The agreements the government and industry enter into are, in almost every case, kept from the public.

“DoD is pretty much regulating itself at this point. Eventually there are going to be reviews, whether they are Government Accountability Office or IG reviews, and people will figure out whether this is working. Internally, within DoD, you would hope that people who are using these things regularly would review what they’re doing,” the former aide said.

Acquisition officials say they understand the responsibility placed on them with OTA oversight, and the risk that Congress might rein-in the authorities if someone messes up.

“Everybody knows that there are always going to be people who take advantage — one way or another — of rules, which is why the amount of statute, the amount of regulation and the amount of policies that cover the acquisition business are ginormous,” Lt. Gen. Paul Ostrowski, the director of the Army Acquisition Corps told the Association of the U.S. Army at a conference earlier this month.We have to protect this tool. This is a gift on behalf of the Congress of the United States of America to the Department of Defense saying ‘We trust you to get after this thing, to be more rapid, to be more agile. Don’t screw this up.’ And guess what? We’ve done that. We’ve screwed this up. There are a couple of examples out there.”

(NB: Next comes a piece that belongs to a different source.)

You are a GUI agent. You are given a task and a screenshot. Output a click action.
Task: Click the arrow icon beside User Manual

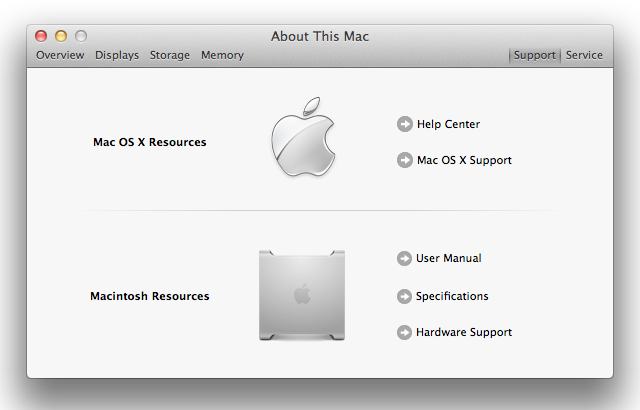(x=404, y=258)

One of the most recent examples involved a nearly $1 billion OTA between the Defense Innovation Unit Experimental and REAN for cloud services.

“It was really the lack of transparency that was the problem there,” said Tim Greef, founder and CEO of the National Security Technology Accelerator, a consortia management firm. “The fact that no one really knew it was happening and then it became this big thing that spiraled out of control.”

Greef said some congressional staff members found out about the REAN contract through the media, despite the law requiring congressional notification of OTAs $500 million or more.

Pentagon officials stepped in at the last minute to tamp down the agreement to just $65 million, and the Government Accountability Office later ruled that DoD overstepped its legal authority altogether when it awarded REAN a follow-on production contract before determining whether the company’s initial prototype met the government’s needs.

Scavenger hunt

While determining the total number of dollars DoD spends on OTAs is difficult, figuring out where the money goes is even harder.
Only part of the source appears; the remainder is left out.